Collected data >>
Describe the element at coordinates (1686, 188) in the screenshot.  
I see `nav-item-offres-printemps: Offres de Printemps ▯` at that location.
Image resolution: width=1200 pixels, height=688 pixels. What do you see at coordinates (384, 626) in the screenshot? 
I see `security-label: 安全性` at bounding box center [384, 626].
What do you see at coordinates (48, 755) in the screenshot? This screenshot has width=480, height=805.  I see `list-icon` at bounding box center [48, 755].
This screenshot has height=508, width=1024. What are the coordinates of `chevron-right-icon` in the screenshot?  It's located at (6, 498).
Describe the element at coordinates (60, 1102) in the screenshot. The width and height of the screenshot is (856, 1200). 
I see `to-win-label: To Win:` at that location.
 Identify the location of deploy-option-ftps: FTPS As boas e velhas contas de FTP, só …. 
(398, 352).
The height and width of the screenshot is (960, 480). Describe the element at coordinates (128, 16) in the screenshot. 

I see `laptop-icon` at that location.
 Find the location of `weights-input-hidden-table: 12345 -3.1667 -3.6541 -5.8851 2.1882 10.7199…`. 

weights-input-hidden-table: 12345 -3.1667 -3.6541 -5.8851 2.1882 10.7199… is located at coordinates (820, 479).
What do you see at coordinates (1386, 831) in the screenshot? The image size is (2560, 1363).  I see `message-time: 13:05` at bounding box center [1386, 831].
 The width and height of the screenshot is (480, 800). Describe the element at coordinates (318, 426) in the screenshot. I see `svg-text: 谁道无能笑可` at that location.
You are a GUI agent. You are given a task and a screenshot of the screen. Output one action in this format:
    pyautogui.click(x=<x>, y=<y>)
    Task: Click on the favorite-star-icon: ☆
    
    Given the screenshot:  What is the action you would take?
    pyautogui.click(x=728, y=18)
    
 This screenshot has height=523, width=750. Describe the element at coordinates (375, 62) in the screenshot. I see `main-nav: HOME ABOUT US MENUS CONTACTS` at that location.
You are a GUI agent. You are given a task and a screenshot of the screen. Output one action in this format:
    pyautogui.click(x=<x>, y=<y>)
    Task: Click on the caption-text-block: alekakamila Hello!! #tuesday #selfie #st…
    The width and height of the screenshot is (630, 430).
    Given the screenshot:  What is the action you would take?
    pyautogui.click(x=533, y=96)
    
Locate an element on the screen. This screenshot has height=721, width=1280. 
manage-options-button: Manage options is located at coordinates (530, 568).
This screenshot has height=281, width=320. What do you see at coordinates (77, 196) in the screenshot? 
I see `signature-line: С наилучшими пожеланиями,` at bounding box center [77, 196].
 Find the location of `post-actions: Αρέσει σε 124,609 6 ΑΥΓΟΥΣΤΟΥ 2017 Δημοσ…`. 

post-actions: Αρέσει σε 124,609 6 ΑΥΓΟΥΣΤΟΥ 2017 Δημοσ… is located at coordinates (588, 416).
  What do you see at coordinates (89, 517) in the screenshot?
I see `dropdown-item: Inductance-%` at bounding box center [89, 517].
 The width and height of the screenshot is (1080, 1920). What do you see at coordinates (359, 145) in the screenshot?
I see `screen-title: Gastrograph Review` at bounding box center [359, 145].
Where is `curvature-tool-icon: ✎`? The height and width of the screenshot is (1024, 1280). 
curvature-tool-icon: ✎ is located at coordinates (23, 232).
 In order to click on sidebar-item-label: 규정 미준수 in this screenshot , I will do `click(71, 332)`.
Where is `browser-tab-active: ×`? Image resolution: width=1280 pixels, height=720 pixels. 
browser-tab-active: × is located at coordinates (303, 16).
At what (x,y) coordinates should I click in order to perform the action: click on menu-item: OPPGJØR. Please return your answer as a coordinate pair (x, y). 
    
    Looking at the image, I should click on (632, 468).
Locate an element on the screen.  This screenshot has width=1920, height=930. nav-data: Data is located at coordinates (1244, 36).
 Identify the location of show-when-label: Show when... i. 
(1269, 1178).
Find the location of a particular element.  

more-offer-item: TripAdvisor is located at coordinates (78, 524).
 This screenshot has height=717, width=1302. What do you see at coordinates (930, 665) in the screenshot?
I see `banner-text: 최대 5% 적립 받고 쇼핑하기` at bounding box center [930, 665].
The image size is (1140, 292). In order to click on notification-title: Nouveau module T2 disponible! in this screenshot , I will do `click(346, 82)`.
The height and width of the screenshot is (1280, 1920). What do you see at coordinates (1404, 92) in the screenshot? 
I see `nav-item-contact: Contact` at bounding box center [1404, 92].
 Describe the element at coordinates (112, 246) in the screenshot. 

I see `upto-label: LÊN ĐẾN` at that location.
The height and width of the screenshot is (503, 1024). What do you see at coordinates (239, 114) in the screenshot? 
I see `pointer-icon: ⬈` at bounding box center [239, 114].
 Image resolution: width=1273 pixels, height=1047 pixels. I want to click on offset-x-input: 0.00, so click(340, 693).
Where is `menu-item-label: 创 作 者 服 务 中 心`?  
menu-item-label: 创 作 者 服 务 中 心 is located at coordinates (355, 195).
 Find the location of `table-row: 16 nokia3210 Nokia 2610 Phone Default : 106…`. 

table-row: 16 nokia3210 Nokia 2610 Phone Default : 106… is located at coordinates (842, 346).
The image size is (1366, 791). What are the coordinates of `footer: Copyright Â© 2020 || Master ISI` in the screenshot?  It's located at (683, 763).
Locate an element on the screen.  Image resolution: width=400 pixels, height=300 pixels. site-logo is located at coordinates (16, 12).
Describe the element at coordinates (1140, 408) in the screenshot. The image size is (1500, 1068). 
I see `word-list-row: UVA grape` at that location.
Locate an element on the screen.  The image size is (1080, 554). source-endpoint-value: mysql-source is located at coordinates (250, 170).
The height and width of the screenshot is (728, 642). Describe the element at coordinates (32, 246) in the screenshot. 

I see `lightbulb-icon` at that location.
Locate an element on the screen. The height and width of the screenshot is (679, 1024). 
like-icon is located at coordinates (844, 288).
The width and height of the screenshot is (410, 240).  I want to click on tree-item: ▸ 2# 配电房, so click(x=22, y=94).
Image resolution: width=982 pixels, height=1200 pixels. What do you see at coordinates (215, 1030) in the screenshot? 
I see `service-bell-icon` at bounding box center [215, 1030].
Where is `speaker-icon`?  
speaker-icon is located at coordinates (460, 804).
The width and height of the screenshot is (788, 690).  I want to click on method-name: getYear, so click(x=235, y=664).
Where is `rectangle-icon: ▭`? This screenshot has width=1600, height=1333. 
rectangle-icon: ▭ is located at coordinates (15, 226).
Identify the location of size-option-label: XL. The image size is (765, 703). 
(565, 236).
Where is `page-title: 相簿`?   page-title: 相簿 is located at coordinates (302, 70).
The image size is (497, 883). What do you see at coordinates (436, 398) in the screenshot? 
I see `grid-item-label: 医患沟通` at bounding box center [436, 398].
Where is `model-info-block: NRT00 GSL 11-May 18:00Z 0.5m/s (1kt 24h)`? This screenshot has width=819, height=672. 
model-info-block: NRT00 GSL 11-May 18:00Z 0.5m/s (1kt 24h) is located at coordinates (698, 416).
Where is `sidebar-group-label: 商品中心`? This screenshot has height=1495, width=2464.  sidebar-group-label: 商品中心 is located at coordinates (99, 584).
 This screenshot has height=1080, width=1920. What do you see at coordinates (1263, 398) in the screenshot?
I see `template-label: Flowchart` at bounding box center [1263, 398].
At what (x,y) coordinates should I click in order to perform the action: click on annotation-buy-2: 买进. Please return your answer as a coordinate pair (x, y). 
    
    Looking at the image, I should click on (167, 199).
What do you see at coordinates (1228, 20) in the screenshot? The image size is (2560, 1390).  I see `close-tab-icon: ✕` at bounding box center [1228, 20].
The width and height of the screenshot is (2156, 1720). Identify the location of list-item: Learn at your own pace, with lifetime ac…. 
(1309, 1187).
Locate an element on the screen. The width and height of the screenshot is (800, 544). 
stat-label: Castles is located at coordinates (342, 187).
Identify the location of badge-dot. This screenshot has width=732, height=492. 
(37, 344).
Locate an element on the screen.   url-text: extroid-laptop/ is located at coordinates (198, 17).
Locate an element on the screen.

Exercise prompt >>
Copy out the lines of the records, starting at the line that contains "Image resolution: width=982" and ending at the line that contains "The width and height of the screenshot is (788, 690).".

Output below >>
Image resolution: width=982 pixels, height=1200 pixels. What do you see at coordinates (215, 1030) in the screenshot? 
I see `service-bell-icon` at bounding box center [215, 1030].
Where is `speaker-icon`?  
speaker-icon is located at coordinates (460, 804).
The width and height of the screenshot is (788, 690).  I want to click on method-name: getYear, so click(x=235, y=664).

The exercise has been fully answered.